How we cite our quotes: Citations follow this format: (Chapter.Paragraph). We used Alymer Maude's translation.
Quote #4
His father had been an official who after serving in various ministries and departments in Petersburg had made the sort of career which brings men to positions from which by reason of their long service they cannot be dismissed, though they are obviously unfit to hold any responsible position, and for whom therefore posts are specially created, which though fictitious carry salaries of from six to ten thousand rubles that are not fictitious, and in receipt of which they live on to a great age.
Such was the Privy Councillor and superfluous member of various superfluous institutions, Ilya Epimovich Golovin.(2.2-3)

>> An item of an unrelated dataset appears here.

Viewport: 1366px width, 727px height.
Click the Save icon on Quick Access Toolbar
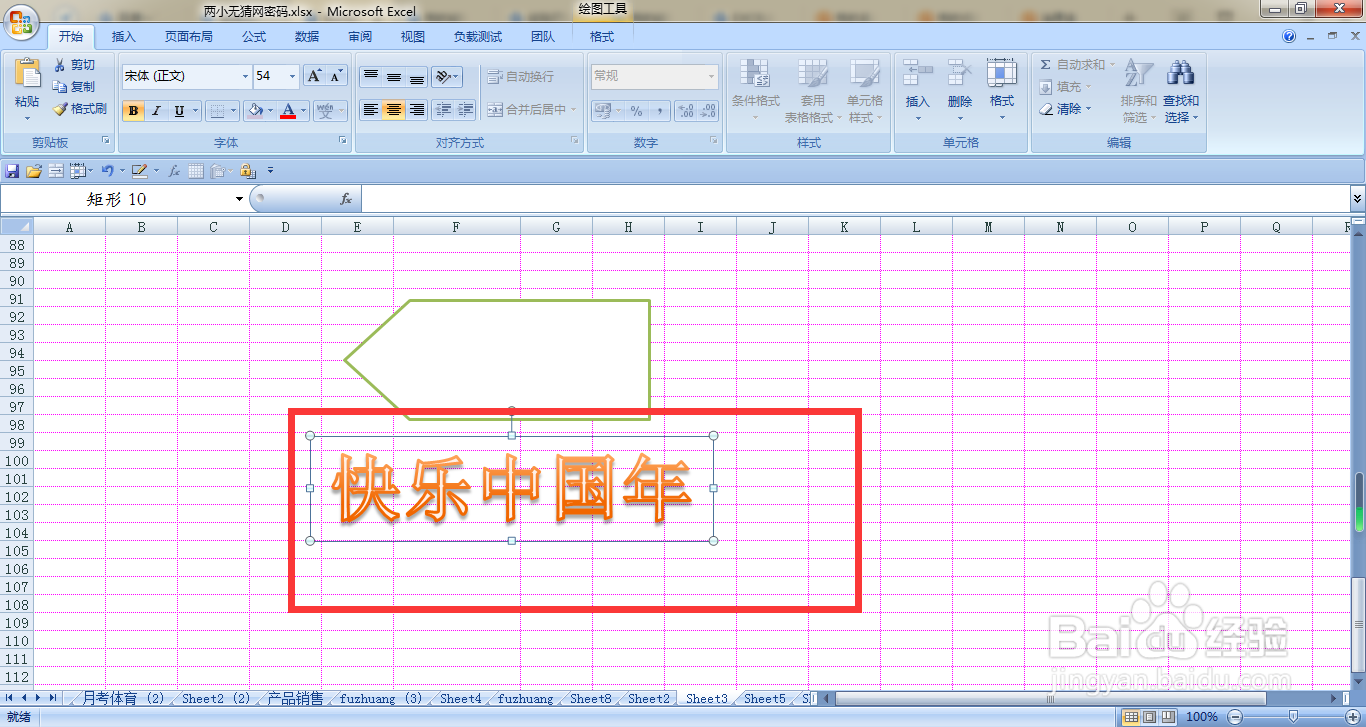pyautogui.click(x=12, y=170)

Tolstoy is commenting on a whole class of middle-class officials who, in his opinion, got paid to do nothing. This wasn't just a middle-class thing, though. The nobility in Russia also had lots of technically useless posts in the government and law system, which they kept just for the titles, the salaries, and the occasional thing to do. Tolstoy doesn't mention this, but it's good to keep in mind.
Quote #5
At school he had done things which had formerly seemed to him very horrid and made him feel disgusted with himself when he did them; but when later on he saw that such actions were done by people of good position and that they did not regard them as wrong, he was able not exactly to regard them as right, but to forget about them entirely or not be at all troubled at remembering them. (2.5)

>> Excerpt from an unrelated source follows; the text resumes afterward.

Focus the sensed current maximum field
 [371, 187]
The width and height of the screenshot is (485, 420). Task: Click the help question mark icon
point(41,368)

Ivan's social class has norms of what's appropriate that Ivan naturally felt were wrong. From the slight sarcastic cast of the passage, we assume that according to the narrator, those things really were wrong. Ivan's social class has created their own morality with its own false, more permissive notions of what's proper and what isn't. A similar thing happens again just a little later in the chapter (see 2.9).
Quote #6
Having graduated from the School of Law and qualified for the tenth rank of the civil service, and having received money from his father for his equipment, Ivan Ilych ordered himself clothes at Scharmer's, the fashionable tailor, hung a medallion inscribed respice finem on his watch-chain, took leave of his professor and the prince who was patron of the school, had a farewell dinner with his comrades at Donon's first-class restaurant, and with his new and fashionable portmanteau, linen, clothes, shaving and other toilet appliances, and a travelling rug, all purchased at the best shops, he set off for one of the provinces where through his father's influence, he had been attached to the governor as an official for special service. (2.5)

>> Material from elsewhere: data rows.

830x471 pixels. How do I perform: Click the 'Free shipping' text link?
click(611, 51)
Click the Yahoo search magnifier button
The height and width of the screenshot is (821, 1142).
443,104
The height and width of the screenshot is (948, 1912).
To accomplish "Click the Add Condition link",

Again, Tolstoy gives us an unusual amount of detail to bring out the importance of material things. Ivan really wants to be exactly what his own class idealizes: a stylish and moneyed official who impresses others. There's quite an irony tucked away here too: Ivan's medallion has respice finem on it, which actually means (in Latin) "respect the end," or "pay attention to death." That's exactly what Ivan, and the whole world in which he lives, doesn't do.